Sin duda lo habrás notado. Hay hombres y mujeres racionales en los principales medios de comunicación de Occidente que todavía permiten que figuras retóricas desgastadas habiten su lenguaje común cuando describen los demenciales horrores de Gaza, como si lo que ocurriera allí fuera una "guerra", usualmente un conflicto militar abierto y prolongado entre fuerzas armadas de dos naciones o grupos.
Lo que en realidad estamos presenciando en este enclave atormentado de 367 kilómetros cuadrados de tierra —antes descrito como un campo de prisioneros al aire libre y ahora como un campo de muerte al aire libre— no es, por supuesto, una guerra. Es la catástrofe humanitaria más angustiante del siglo XXI, que desafía el sentido compartido de moralidad inherente a nuestro diálogo global entre culturas.
No necesitamos describir estos horrores infligidos a los 2,3 millones de almas que “viven” –sí, esta palabra necesita ir entre comillas– en Gaza, un pueblo perseguido más allá de toda resistencia humana.
Ya conocemos estos horrores. Los hemos leído. Los hemos visto en nuestras pantallas. Y nos han conmocionado hasta lo más profundo de nuestra humanidad.
Dos mundos
Hoy el enclave que llamamos Gaza es un terreno arrasado cuya destrucción ha tenido una escala cartaginesca, donde los palestinos hambrientos no están ni vivos ni muertos. Ellos y sus hijos esqueléticos han sido descritos de manera macabra como "cadáveres que caminan".
Se les ve en los peligrosos centros de distribución de alimentos, donde soldados israelíes de gatillo fácil matan gratuitamente a diario a decenas de ellos, y donde su humanidad se ha reducido tanto que están dispuestos a morir por una bolsa de arroz, un litro de leche o un bidón de agua.
Sin embargo, a pocos kilómetros, al otro lado de la frontera, los supermercados están llenos de comida y las personas llevan una vida normal. Caminan por sus calles. Beben su café. Ven sus películas. Leen sus Torás. Visitan a sus dentistas. Abrazan a sus hijos. Escuchan música. Y hacen el amor.
Sin duda, se trata de dos órdenes de realidad cuya coexistencia espacial y temporal la mente se resiste a conciliar y la imaginación se niega a concebir.
Las preguntas nos asaltan.
¿Qué justificación tienen aquellos que niegan a los niños el acceso a los alimentos y les impiden satisfacer sus necesidades básicas? ¿Qué impulsa a un pueblo a infligir de forma calculada una y otra vez una crueldad indescriptible a otro?

================

- [Detalles del problema]
Reproduce el fragmento del texto sobre Gaza que empieza en las palabras "Sin duda lo" y termina tras "naciones o grupos.", y sustituye en él "medios de comunicación" por "canales informativos".

- [Material recopilado]
================

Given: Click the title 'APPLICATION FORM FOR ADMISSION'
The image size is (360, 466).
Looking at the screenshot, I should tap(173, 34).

================

- [Respuesta completa]
Sin duda lo habrás notado. Hay hombres y mujeres racionales en los principales canales informativos de Occidente que todavía permiten que figuras retóricas desgastadas habiten su lenguaje común cuando describen los demenciales horrores de Gaza, como si lo que ocurriera allí fuera una "guerra", usualmente un conflicto militar abierto y prolongado entre fuerzas armadas de dos naciones o grupos.